The Hijacking of Obliquity

(Extract from my chapter for an upcoming Reader on Music and Law, to be published by Emerald Group).


In truth,  music documents on YouTube are usually a lo-fi rendition of the original. Grain-infested, low definition transcriptions of home recordings of 1980s MTV specials; reduced frequency spectrum; fourth-generation, hiss-enhanced cassette recordings from 1970s rock gigs that echo the guitar solo in the back while an over-excited fan screams continuously at the forefront; vinyl pops and cracks betraying the age and wearing of the originals. As such, their appeal is intrinsically detached from mainstream taste and expectations. Yet what this scope of acoustic contingencies does is widen the spectrum for the actual listening experience: it trains the ear towards distinct sound palettes and a more continuous weaving of the music artefact into its surroundings, both physical and semantic. This seems particularly relevant in face of contemporary pop production, where both the mastering (and cyclic, revisionist re-mastering) of music artefacts is often made to maximise a “punchier” sound in detriment of subtlety, to the point of codifying specific acoustic effects such as autotune in lieu of a wide exploration of the vast territories afforded by current sound tools. Additionally, the mp3 format is still the medium of choice in digital mainstream music transactions, particularly due to its convenience in data transfer and storage capacity, often at the cost of sacrificing a significant portion of the intrinsic frequencies of the original recording: it is therefore relevant that most online bootleg peer-to-peer communities only allow the sharing of sound recordings in lossless formats.

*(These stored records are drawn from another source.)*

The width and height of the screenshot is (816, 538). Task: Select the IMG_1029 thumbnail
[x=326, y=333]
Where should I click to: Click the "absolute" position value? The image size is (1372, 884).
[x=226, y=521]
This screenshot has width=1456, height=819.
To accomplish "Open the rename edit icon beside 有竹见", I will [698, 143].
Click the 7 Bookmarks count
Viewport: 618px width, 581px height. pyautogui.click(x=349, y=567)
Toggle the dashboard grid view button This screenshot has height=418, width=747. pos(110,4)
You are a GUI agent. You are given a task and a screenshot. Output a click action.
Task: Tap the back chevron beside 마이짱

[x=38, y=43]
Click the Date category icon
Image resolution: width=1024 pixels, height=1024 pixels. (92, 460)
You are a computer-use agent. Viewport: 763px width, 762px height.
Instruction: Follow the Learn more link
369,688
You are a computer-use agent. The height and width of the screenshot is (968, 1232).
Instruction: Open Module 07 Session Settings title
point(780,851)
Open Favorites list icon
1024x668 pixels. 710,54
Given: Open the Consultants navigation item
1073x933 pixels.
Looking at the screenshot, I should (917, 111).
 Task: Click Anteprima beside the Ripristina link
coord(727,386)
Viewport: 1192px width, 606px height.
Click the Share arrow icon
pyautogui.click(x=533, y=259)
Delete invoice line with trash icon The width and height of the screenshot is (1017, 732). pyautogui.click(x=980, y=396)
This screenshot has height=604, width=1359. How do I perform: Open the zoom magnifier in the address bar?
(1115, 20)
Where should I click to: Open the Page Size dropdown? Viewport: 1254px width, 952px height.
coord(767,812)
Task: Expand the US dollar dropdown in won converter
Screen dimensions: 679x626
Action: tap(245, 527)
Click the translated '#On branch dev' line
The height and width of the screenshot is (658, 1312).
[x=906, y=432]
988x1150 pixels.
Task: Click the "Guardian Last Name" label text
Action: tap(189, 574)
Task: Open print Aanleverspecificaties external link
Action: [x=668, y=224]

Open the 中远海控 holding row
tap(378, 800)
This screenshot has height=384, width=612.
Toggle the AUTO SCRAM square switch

In face of the above, it may be no less than ironic that this wider acoustic, conceptual and sensorial spectrum is often ensured by the recovery of analogue artefacts, themselves often made in less than ideal circumstances; yet this is simultaneously revealing of a deeper level of the meanings to be unraveled from “cultural preservation”, no longer strictly referring to the artefact itself but also the quality of one’s engagement with it: conceptual investment, acoustic flexibility, contextual awareness.